# Best way to fix tire marks



## h22lude

I'm having a patio installed. The ground has been really wet so the dump truck made some pretty good tire marks. What is the best way to fix these? I want to make sure everything is level and obviously grass grows again. These two pictures are the worst of it. The other marks around the back are more from the bobcat tractor.

The landscaper said in the contract that he fixes all tire marks but I want to make sure it is done correctly. Since the ground is wet right now I figured it would be easier to at least get most of it level and then he can fix the rest when he comes back to finish the patio.


----------



## Cincinnati guy

I'd wait until they are completely finished In case more ruts are made.


----------



## ABC123

Pitchfork to fluf it back up would be best to protect from turf injury.


----------



## ken-n-nancy

Ouch. Been there. 5 October 2016 Lawn Devastation from Septic Tank Installation.










Fixing those properly is a fair bit of work. The compacted soil needs to be lifted / loosened. I think the spading fork technique is the best solution, but it's pretty labor intensive, so it probably isn't what your contractor was planning. There's also the risk of hitting an irrigation line if you have irrigation that is buried shallow in places (been there, done that, too...) A manual core aerator can help also.

▶ [Task statement]: Pick up the forum thread on fixing tire marks in a lawn and continue it from its last sentence.

▶ [Supplied data]:
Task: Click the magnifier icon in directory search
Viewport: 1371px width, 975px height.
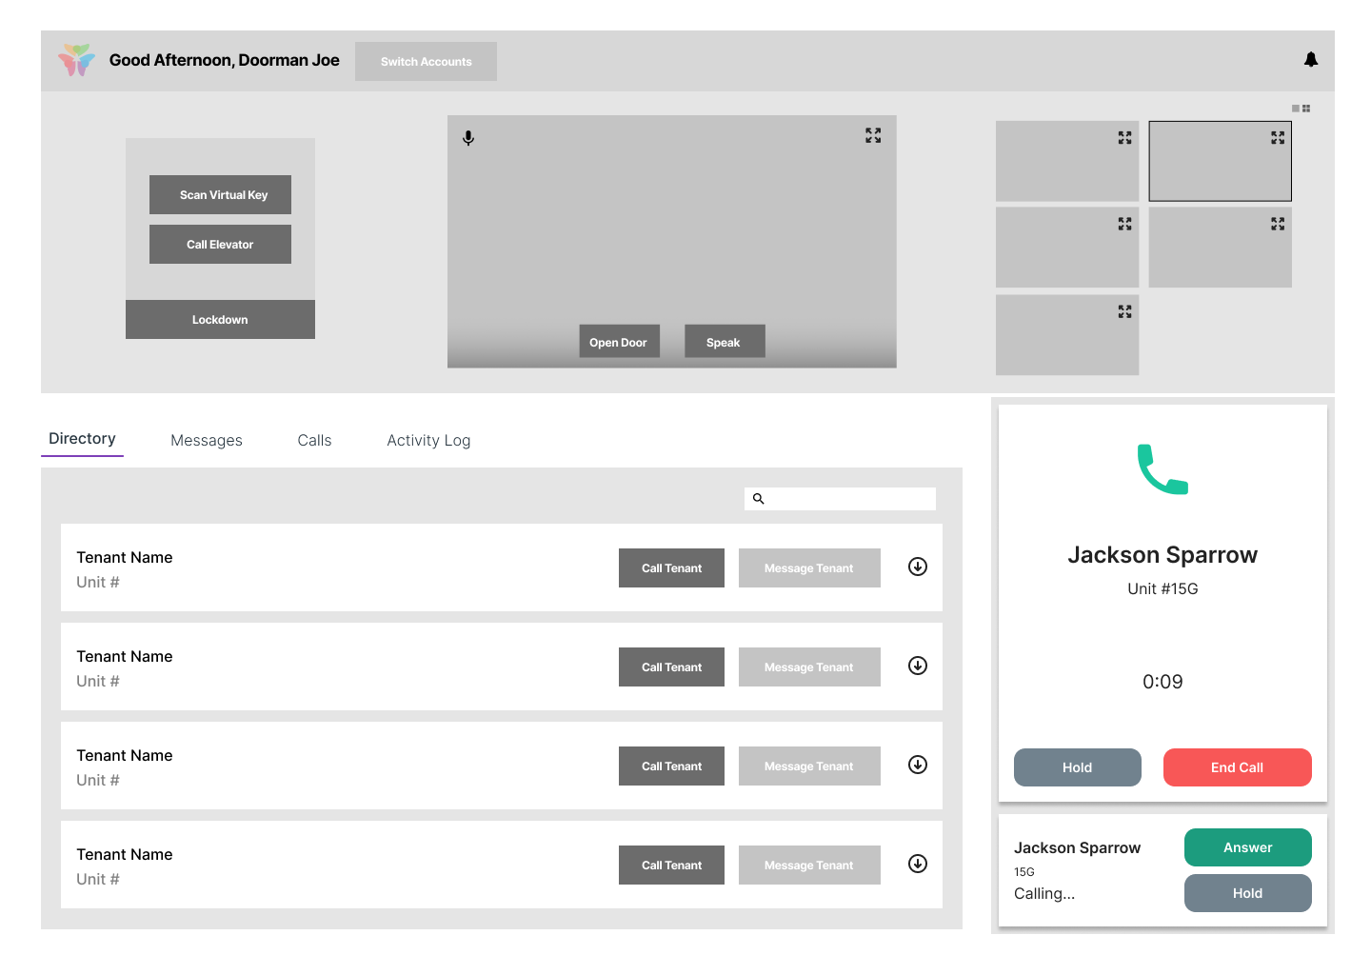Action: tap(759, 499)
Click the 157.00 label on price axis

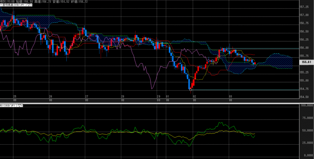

▶ [Exercise result]:
Many contractors try to fix this kind of thing by just spreading new topsoil over everything, leveling it out, and tossing new seed over the top. The problem with that is there are still mechanically compacted tracks underneath the new soil, which cause inconsistent drainage issues and impede root growth in the severely compacted stuff. This isn't really a fix, from my perspective, but more like sweeping the problem under the rug.

After getting it all level again, adding seed would help if you don't have a lot of KBG in your northern mix to spread back into the ruts.


----------



## h22lude

Will a cultivator work? Seems like that would loosen up the soil pretty well, at least for the shallow tire marks. That section in the second picture I'll probably have to remove some of the soil, cultivate then add top soil.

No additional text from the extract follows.